Fresh rosemary is readily available in the produce aisle of many grocery stores. It can also be found dry in the spice aisle. Because rosemary has a low moisture content even when fresh, it retains its flavor better than most herbs after drying. Rosemary is one of the stronger flavored herbs and should be used sparingly. To strip fresh rosemary leaves from the stem, pull the needles in the opposite direction from which they grow and they should easily slide off the stalk. Mince the needles by rocking your knife back and forth over the needles until finely chopped. Fresh rosemary sprigs can be used as flavorful skewers for kebabs and fish.

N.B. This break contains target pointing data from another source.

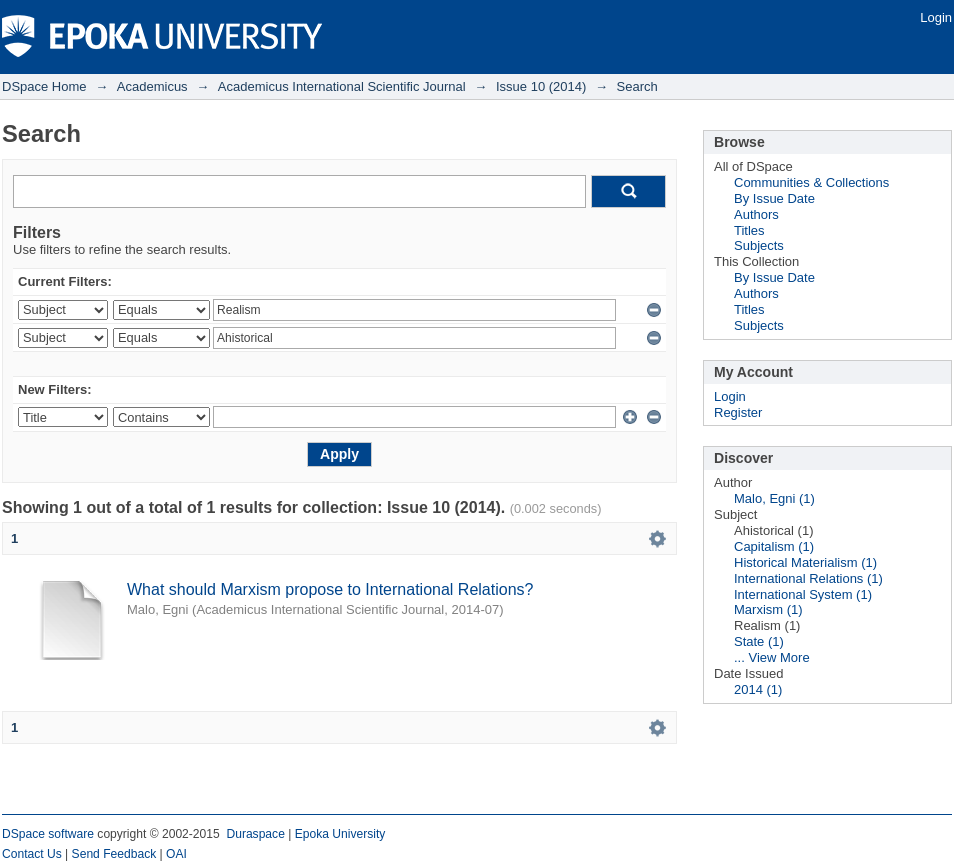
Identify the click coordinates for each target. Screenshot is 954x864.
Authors (756, 214)
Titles (749, 230)
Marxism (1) (768, 609)
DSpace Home (44, 86)
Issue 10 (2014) (541, 86)
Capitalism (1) (774, 546)
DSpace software (48, 834)
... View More (772, 657)
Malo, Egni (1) (774, 498)
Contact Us (32, 854)
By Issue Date (774, 198)
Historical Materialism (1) (805, 562)
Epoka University (340, 834)
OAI (176, 854)
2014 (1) (758, 689)
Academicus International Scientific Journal (342, 86)
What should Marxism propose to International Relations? (330, 589)
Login (936, 17)
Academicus (152, 86)
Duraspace (255, 834)
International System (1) (803, 594)
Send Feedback (114, 854)
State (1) (759, 641)
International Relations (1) (808, 578)
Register (738, 412)
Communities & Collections (811, 182)
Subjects (759, 245)
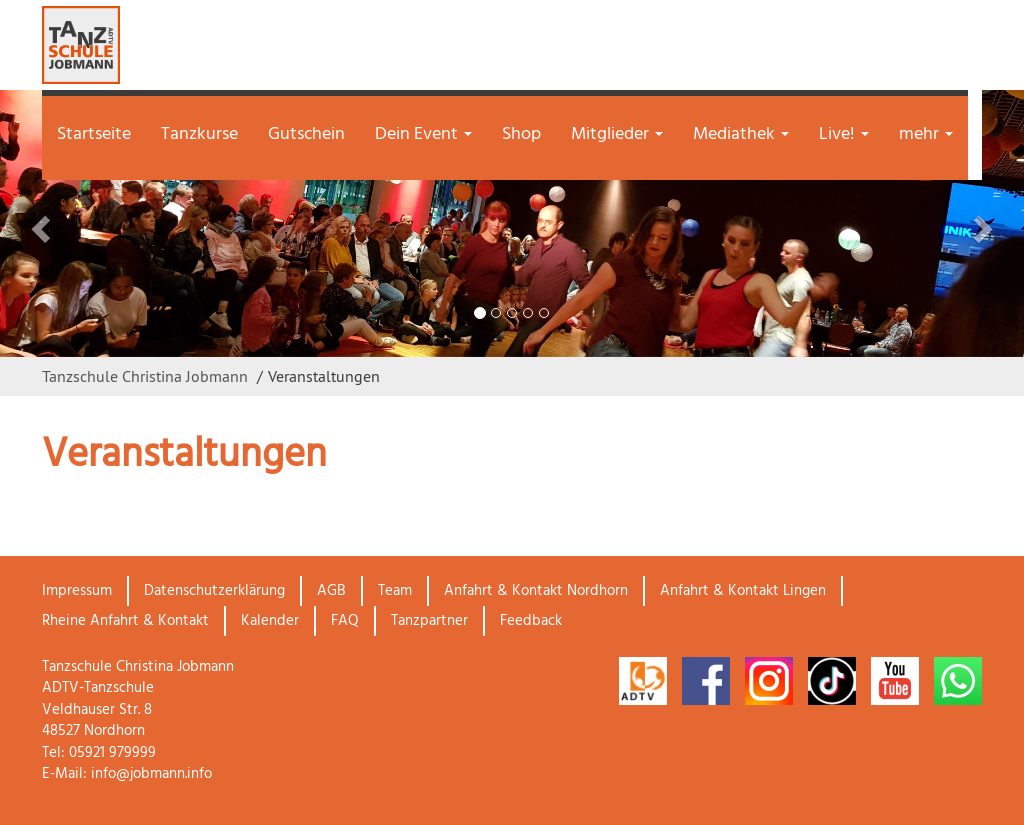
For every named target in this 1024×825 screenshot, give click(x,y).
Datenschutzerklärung (214, 591)
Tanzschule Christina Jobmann (145, 376)
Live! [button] (844, 134)
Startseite (94, 134)
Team (395, 591)
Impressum (77, 591)
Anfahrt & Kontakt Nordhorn (536, 591)
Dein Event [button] (423, 134)
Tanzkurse (199, 134)
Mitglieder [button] (617, 134)
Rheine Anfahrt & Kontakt (125, 621)
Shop (521, 134)
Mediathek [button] (741, 134)
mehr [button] (926, 134)
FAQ (345, 621)
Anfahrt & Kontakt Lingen (743, 591)
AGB (331, 591)
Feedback (531, 621)
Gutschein (306, 134)
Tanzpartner (429, 621)
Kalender (270, 621)
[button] (77, 223)
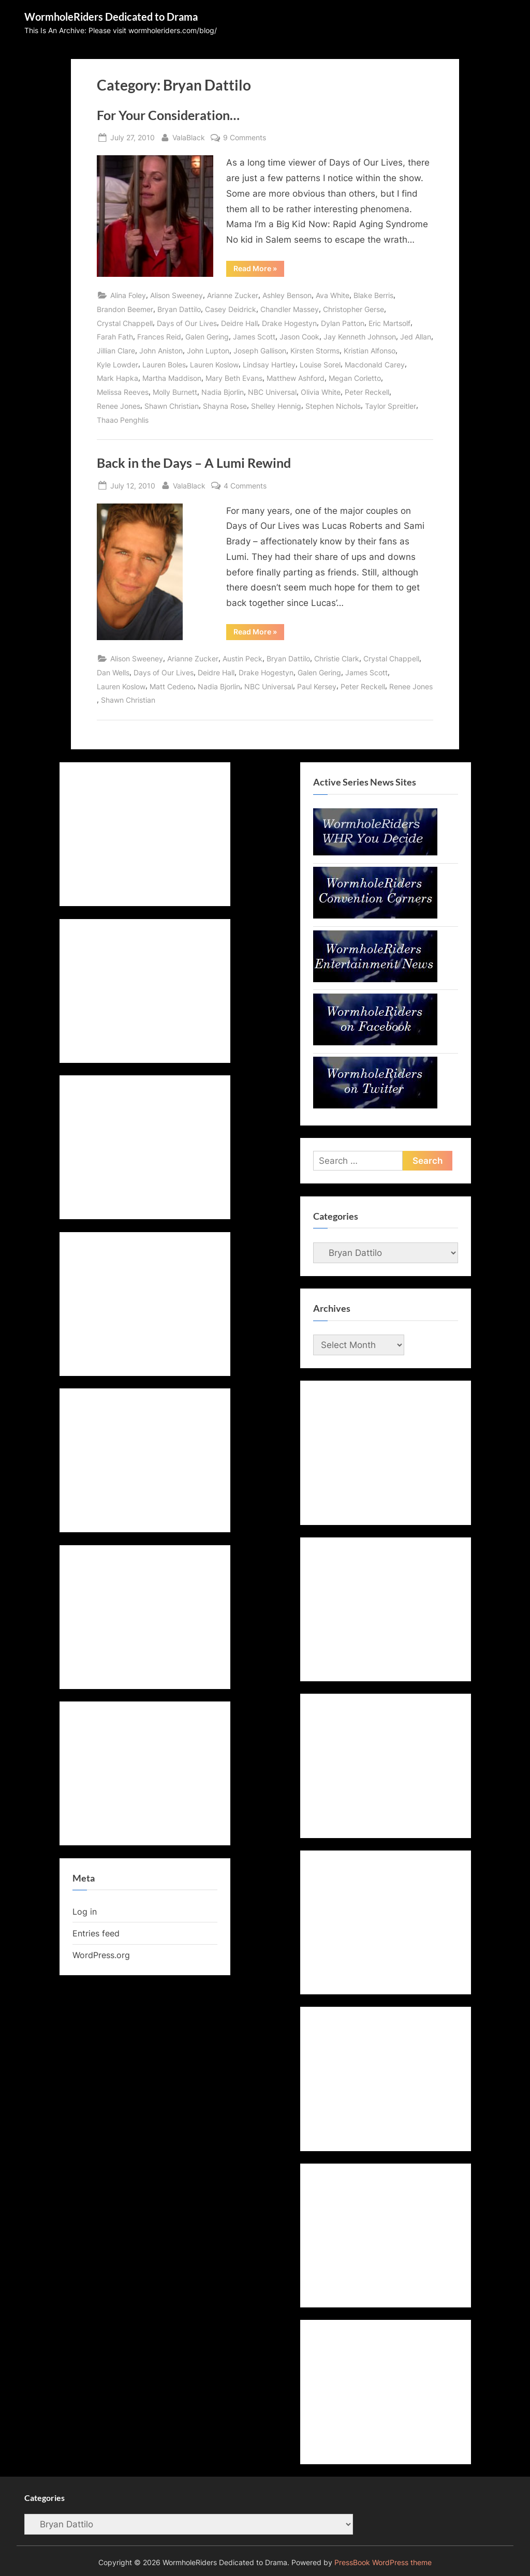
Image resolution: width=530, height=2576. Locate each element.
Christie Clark (336, 658)
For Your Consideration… (168, 115)
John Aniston (161, 350)
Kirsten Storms (315, 350)
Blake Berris (373, 295)
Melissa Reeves (123, 392)
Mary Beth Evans (233, 378)
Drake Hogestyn (289, 323)
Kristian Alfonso (369, 350)
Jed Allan (415, 336)
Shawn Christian (171, 406)
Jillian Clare (116, 350)
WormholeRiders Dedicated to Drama (111, 16)
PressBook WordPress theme (383, 2562)
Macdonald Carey (375, 364)
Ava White (332, 295)
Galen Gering (207, 336)
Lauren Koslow (214, 364)
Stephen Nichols (333, 406)
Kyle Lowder (117, 364)
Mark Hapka (117, 378)
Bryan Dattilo (179, 309)
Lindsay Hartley (269, 364)
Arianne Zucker (232, 295)
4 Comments (245, 485)
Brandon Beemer (125, 309)
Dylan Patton (342, 323)
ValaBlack (188, 136)
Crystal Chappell (125, 323)
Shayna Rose (225, 406)
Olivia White (321, 392)
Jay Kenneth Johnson (359, 336)
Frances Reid (159, 336)
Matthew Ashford (296, 378)
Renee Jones (118, 406)
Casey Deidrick (230, 309)
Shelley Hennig (276, 406)
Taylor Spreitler (390, 406)
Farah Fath (115, 336)
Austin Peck (242, 658)
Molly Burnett (175, 392)
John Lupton (208, 350)
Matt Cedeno (172, 686)
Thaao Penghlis (123, 420)
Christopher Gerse (353, 309)
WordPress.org (101, 1955)
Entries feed (96, 1933)
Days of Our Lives (187, 323)
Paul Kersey (316, 686)
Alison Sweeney (176, 295)
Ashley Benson (287, 295)
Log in (84, 1911)
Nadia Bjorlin (222, 392)
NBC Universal (272, 392)
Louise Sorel (320, 364)
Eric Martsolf (389, 323)
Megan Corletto (355, 378)
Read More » (258, 270)
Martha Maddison (171, 378)
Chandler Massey (289, 309)
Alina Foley (128, 295)
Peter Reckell (367, 392)
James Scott (254, 336)
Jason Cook (299, 336)
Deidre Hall (239, 323)
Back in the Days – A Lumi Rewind (194, 462)
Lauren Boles (164, 364)
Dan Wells (113, 672)
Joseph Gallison (259, 350)
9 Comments (244, 137)
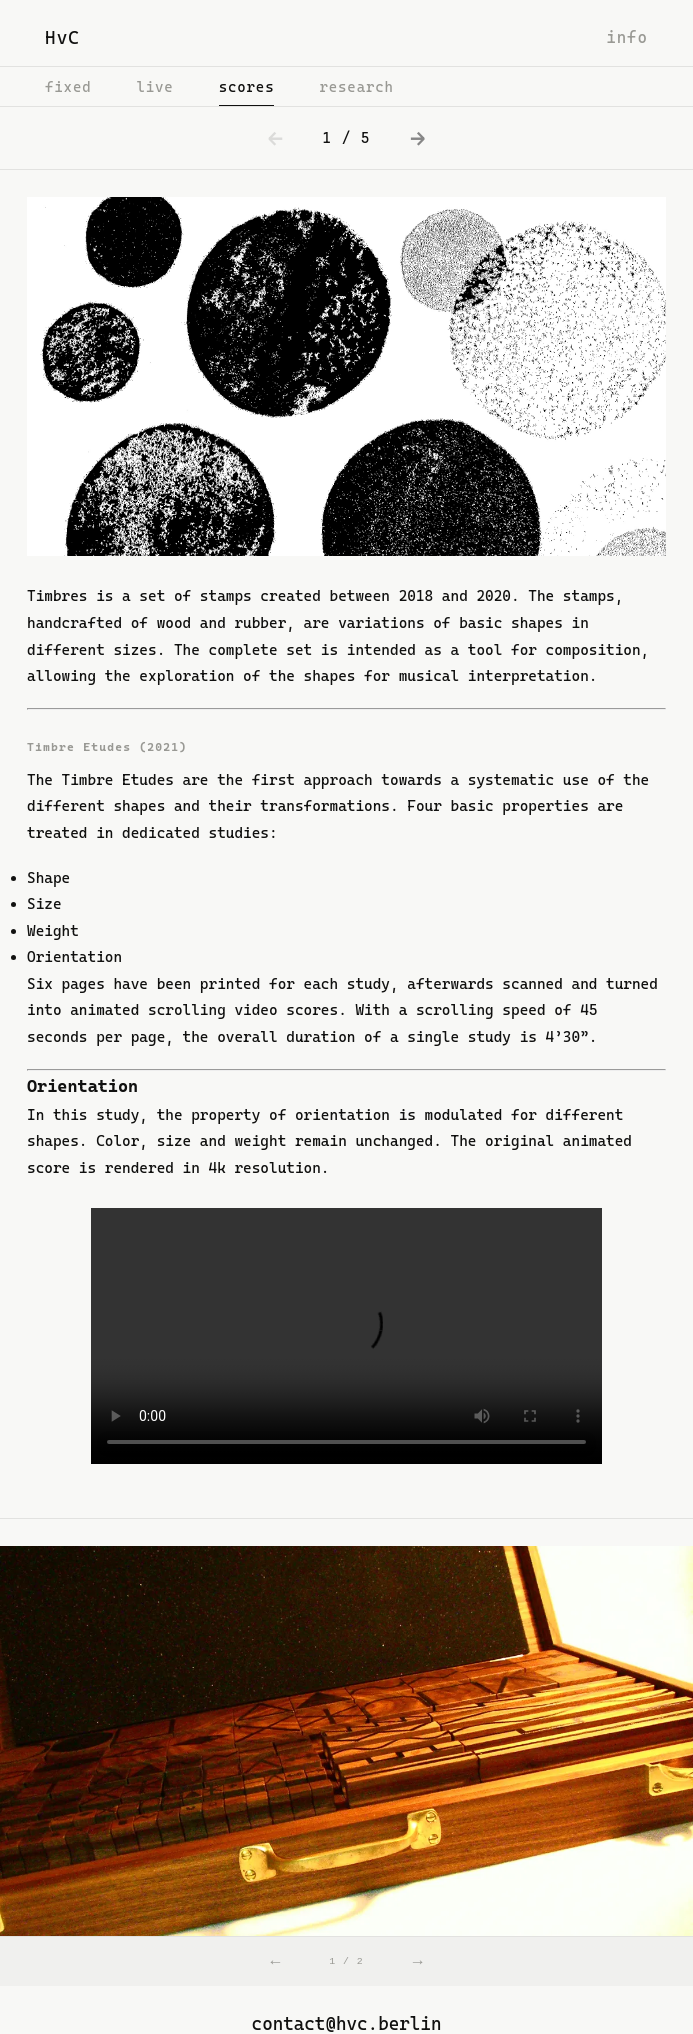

Fun fact: did you know that rosemary flowers are edible and can be used in salads and as garnishes?



  1. “Rosemary (Rosmarinus officinalis L.)”. Gernot Katzer’s Spice Pages. 2004. Retrieved 23 February 2021. 
  2. “Rosemary” Nutritional Geography. ©2021. Retrieved 23 February 2021.
  3. Lawless, Lydia JR, Annette Hottenstein, and John Ellingsworth. "The McCormick spice wheel: a systematic and visual approach to sensory lexicon development." Journal of sensory studies 27.1 (2012): 37-47.
  4. Jiang, Yang, et al. "Chemical composition and antimicrobial activity of the essential oil of Rosemary." Environmental toxicology and pharmacology 32.1 (2011): 63-68.